=== GIVEN RECORDS ===
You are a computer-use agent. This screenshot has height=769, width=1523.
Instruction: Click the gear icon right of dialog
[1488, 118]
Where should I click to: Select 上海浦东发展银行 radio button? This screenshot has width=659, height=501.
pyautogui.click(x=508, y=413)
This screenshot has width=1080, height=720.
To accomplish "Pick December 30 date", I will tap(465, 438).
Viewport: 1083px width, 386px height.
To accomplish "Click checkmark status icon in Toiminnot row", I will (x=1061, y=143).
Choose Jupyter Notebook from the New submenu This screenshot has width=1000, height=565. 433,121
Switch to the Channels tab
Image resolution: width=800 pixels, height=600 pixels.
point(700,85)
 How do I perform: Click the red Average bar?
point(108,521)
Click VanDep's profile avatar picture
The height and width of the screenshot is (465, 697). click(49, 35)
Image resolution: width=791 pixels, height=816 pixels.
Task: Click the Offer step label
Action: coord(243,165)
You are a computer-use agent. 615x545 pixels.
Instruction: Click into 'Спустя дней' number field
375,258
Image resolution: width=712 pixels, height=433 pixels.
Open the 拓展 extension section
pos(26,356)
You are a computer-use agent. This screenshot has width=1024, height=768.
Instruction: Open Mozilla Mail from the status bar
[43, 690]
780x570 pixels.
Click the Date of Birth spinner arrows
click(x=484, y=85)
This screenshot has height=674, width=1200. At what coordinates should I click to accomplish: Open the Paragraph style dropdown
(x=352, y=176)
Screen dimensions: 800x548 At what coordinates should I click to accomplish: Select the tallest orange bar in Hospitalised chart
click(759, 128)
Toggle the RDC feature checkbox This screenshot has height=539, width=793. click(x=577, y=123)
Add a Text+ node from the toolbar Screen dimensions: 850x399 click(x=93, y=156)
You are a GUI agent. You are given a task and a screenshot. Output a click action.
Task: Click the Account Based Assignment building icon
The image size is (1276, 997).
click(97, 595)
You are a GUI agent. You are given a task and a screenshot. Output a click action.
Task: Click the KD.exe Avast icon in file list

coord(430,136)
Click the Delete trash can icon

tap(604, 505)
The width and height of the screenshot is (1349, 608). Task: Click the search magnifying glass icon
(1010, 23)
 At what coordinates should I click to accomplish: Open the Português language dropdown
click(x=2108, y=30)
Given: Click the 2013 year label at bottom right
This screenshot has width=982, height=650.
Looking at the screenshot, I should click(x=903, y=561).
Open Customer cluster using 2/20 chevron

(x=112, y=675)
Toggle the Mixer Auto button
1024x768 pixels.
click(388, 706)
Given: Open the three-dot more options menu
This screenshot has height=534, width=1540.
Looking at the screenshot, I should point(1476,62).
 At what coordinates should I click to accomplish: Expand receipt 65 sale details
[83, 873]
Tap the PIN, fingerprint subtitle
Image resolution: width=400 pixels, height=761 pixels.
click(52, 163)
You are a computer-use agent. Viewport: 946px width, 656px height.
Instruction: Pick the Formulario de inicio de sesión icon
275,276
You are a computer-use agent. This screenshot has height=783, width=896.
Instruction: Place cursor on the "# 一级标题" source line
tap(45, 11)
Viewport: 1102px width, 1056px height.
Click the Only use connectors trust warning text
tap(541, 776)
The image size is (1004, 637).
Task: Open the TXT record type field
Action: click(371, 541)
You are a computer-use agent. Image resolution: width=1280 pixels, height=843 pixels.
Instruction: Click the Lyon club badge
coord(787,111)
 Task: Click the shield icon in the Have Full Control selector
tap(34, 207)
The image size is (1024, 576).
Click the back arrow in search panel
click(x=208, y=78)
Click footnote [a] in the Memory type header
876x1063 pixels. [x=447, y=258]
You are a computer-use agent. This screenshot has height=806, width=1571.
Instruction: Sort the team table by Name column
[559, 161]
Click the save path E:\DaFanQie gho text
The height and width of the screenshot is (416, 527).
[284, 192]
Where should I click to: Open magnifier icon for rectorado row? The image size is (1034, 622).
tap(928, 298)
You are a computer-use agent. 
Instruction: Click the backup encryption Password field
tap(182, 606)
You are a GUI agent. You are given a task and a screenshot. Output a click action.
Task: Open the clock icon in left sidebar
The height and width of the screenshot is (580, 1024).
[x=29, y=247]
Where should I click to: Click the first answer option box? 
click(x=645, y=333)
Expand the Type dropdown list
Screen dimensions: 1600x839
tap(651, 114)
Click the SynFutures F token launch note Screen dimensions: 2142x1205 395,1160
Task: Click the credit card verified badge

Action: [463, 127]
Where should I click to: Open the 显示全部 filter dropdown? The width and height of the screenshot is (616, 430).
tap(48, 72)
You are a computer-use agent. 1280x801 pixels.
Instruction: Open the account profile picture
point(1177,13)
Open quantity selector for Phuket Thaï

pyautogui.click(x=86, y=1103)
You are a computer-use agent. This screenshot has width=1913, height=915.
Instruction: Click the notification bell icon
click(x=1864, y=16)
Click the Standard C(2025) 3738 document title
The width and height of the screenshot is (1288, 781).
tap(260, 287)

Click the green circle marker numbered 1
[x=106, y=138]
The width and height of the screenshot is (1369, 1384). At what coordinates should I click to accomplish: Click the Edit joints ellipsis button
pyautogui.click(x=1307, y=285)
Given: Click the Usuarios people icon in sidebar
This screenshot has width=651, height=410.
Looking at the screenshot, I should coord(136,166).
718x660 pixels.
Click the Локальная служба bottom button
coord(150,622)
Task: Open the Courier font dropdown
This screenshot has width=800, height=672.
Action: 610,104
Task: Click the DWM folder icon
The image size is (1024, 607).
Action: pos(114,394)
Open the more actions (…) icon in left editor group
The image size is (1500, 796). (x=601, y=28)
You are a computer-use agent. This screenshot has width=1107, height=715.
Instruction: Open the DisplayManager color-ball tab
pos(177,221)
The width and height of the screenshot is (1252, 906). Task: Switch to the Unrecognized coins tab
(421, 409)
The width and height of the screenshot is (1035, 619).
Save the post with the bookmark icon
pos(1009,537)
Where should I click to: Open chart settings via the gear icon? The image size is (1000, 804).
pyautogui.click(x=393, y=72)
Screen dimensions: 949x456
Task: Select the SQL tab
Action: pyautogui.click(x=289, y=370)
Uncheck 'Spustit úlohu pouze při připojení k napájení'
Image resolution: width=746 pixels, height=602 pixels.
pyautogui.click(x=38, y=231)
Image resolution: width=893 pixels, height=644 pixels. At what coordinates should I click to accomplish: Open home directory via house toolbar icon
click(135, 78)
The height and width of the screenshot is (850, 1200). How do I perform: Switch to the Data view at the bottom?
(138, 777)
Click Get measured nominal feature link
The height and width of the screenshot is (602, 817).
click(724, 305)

=== EXERCISE REQUIREMENTS ===
The first line of the data, the line with "780x570 pixels.", and all lines in between are to be copied exactly. Leave out everything else.

=== SOLUTION FOR THIS EXERCISE ===
You are a computer-use agent. This screenshot has height=769, width=1523.
Instruction: Click the gear icon right of dialog
[1488, 118]
Where should I click to: Select 上海浦东发展银行 radio button? This screenshot has width=659, height=501.
pyautogui.click(x=508, y=413)
This screenshot has width=1080, height=720.
To accomplish "Pick December 30 date", I will tap(465, 438).
Viewport: 1083px width, 386px height.
To accomplish "Click checkmark status icon in Toiminnot row", I will (x=1061, y=143).
Choose Jupyter Notebook from the New submenu This screenshot has width=1000, height=565. 433,121
Switch to the Channels tab
Image resolution: width=800 pixels, height=600 pixels.
point(700,85)
 How do I perform: Click the red Average bar?
point(108,521)
Click VanDep's profile avatar picture
The height and width of the screenshot is (465, 697). click(49, 35)
Image resolution: width=791 pixels, height=816 pixels.
Task: Click the Offer step label
Action: coord(243,165)
You are a computer-use agent. 615x545 pixels.
Instruction: Click into 'Спустя дней' number field
375,258
Image resolution: width=712 pixels, height=433 pixels.
Open the 拓展 extension section
pos(26,356)
You are a computer-use agent. This screenshot has width=1024, height=768.
Instruction: Open Mozilla Mail from the status bar
[43, 690]
780x570 pixels.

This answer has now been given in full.